◆ Tekstfragment ◆
De stelplicht en de bewijslast voor deze uitzonderingen rust op de Gemeente.
De hoogte van het voorschot bedraagt op grond van artikel 52 lid 2 WWB in ieder geval 90% van de hoogte van de algemene bijstand als bedoeld in artikel 19 lid 2 WWB. Ingevolge artikel 19 lid 2 WWB is de hoogte van de bijstand het verschil tussen de bijstandsnorm en het inkomen.
4.6
[appellante] bestrijdt met de grieven III en V in het principaal appel het oordeel van de rechtbank dat de Gemeente behoudens de eerste 4 voorschotten de overige voorschotten tijdig heeft betaald.
[appellante] heeft op 14 juli 2009 een aanvraag voor een Bbz-uitkering ingediend. Eerst op 15 december 2009 heeft het College van B&W van de Gemeente op die aanvraag beslist. Op grond van artikel 52 lid 1 WWB heeft de Gemeente binnen 4 weken na 14 juli 2009 en vervolgens telkens uiterlijk na vier weken tot 15 december 2009 bij wijze van voorschot algemene bijstand in de vorm van een renteloze geldlening te verstrekken. Dit betekent dat het College van B&W in beginsel op uiterlijk 11 augustus 2009, 8 september 2009,
6 oktober 2009, 3 november 2009 en 1 december 2009 (derhalve vijf maal) een voorschot had te betalen.
Tussen partijen is niet in geschil dat de Gemeente op 25 september 2009, 12 oktober 2009, 20 november 2009 en 14 december 2009 (derhalve vier maal) een voorschot heeft betaald.

◆ Aangeleverde items ◆
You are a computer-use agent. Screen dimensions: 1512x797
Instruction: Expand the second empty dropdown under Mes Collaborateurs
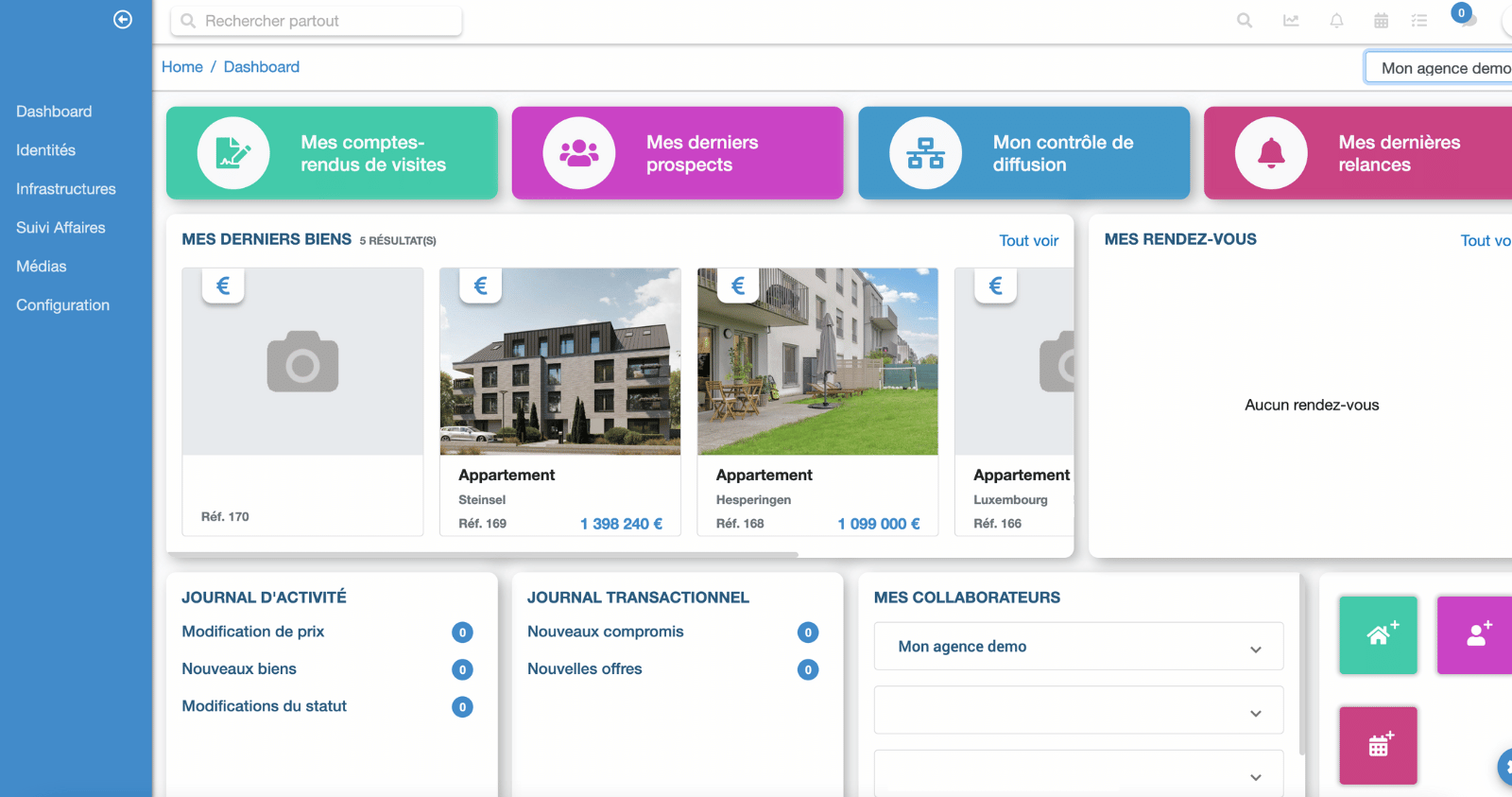(1078, 711)
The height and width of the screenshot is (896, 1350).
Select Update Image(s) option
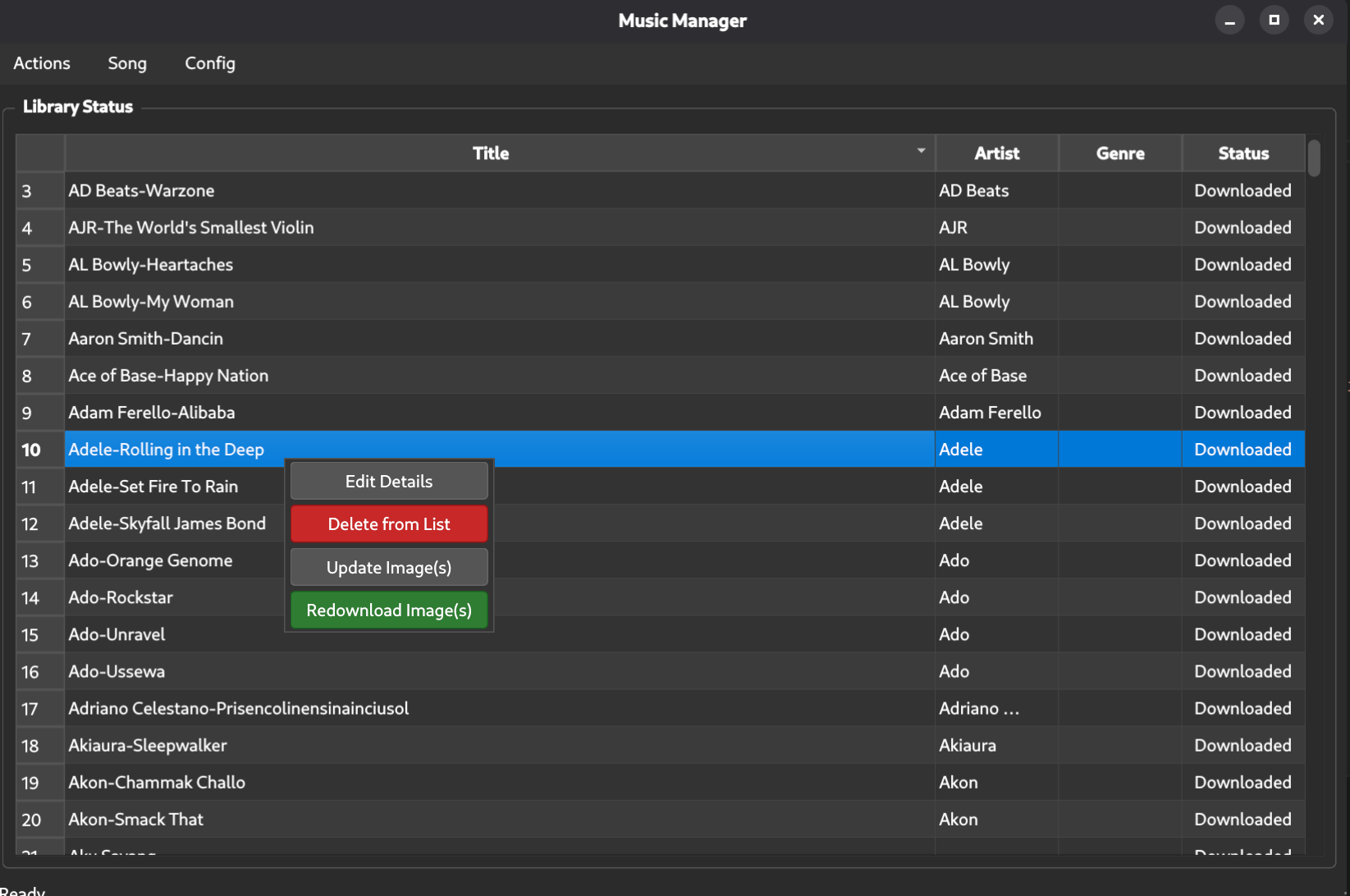tap(388, 568)
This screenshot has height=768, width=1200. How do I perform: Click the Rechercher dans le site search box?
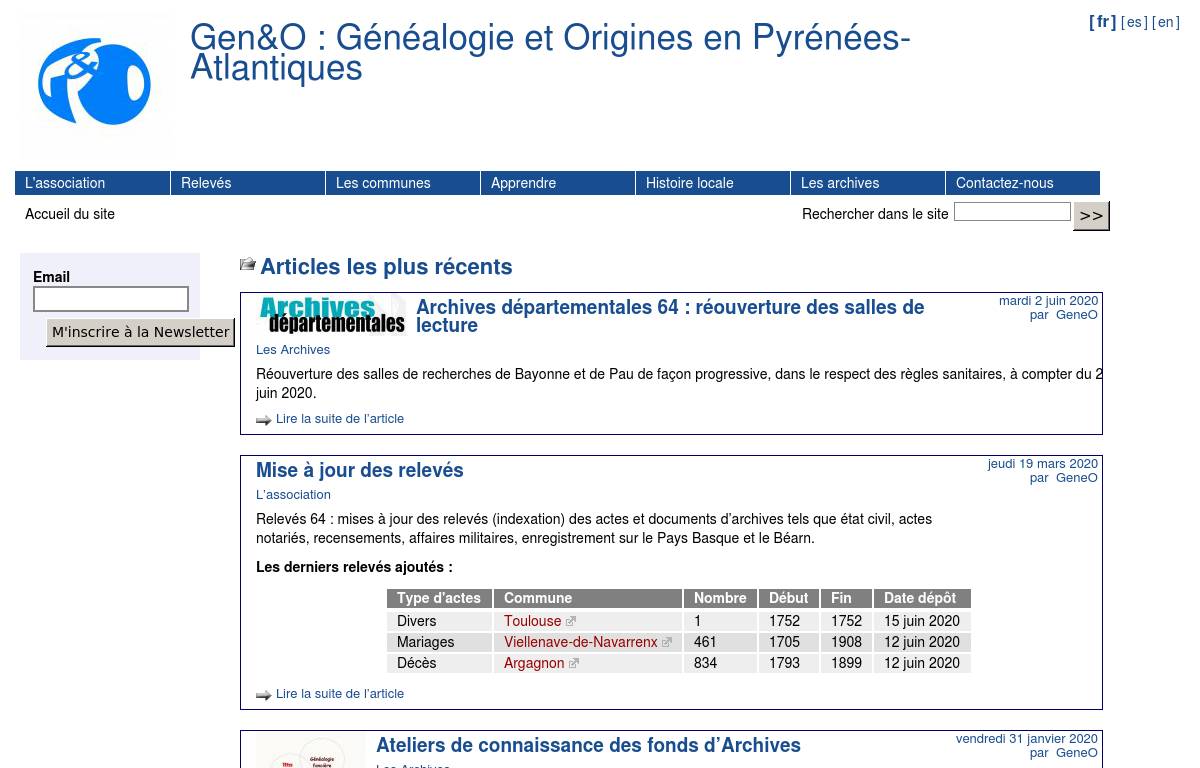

◆ Opdracht ◆
Typ het tekstfragment hierboven over de voorschotten van de Gemeente volledig en letterlijk over.

◆ Uitwerking ◆
De stelplicht en de bewijslast voor deze uitzonderingen rust op de Gemeente.
De hoogte van het voorschot bedraagt op grond van artikel 52 lid 2 WWB in ieder geval 90% van de hoogte van de algemene bijstand als bedoeld in artikel 19 lid 2 WWB. Ingevolge artikel 19 lid 2 WWB is de hoogte van de bijstand het verschil tussen de bijstandsnorm en het inkomen.
4.6
[appellante] bestrijdt met de grieven III en V in het principaal appel het oordeel van de rechtbank dat de Gemeente behoudens de eerste 4 voorschotten de overige voorschotten tijdig heeft betaald.
[appellante] heeft op 14 juli 2009 een aanvraag voor een Bbz-uitkering ingediend. Eerst op 15 december 2009 heeft het College van B&W van de Gemeente op die aanvraag beslist. Op grond van artikel 52 lid 1 WWB heeft de Gemeente binnen 4 weken na 14 juli 2009 en vervolgens telkens uiterlijk na vier weken tot 15 december 2009 bij wijze van voorschot algemene bijstand in de vorm van een renteloze geldlening te verstrekken. Dit betekent dat het College van B&W in beginsel op uiterlijk 11 augustus 2009, 8 september 2009,
6 oktober 2009, 3 november 2009 en 1 december 2009 (derhalve vijf maal) een voorschot had te betalen.
Tussen partijen is niet in geschil dat de Gemeente op 25 september 2009, 12 oktober 2009, 20 november 2009 en 14 december 2009 (derhalve vier maal) een voorschot heeft betaald.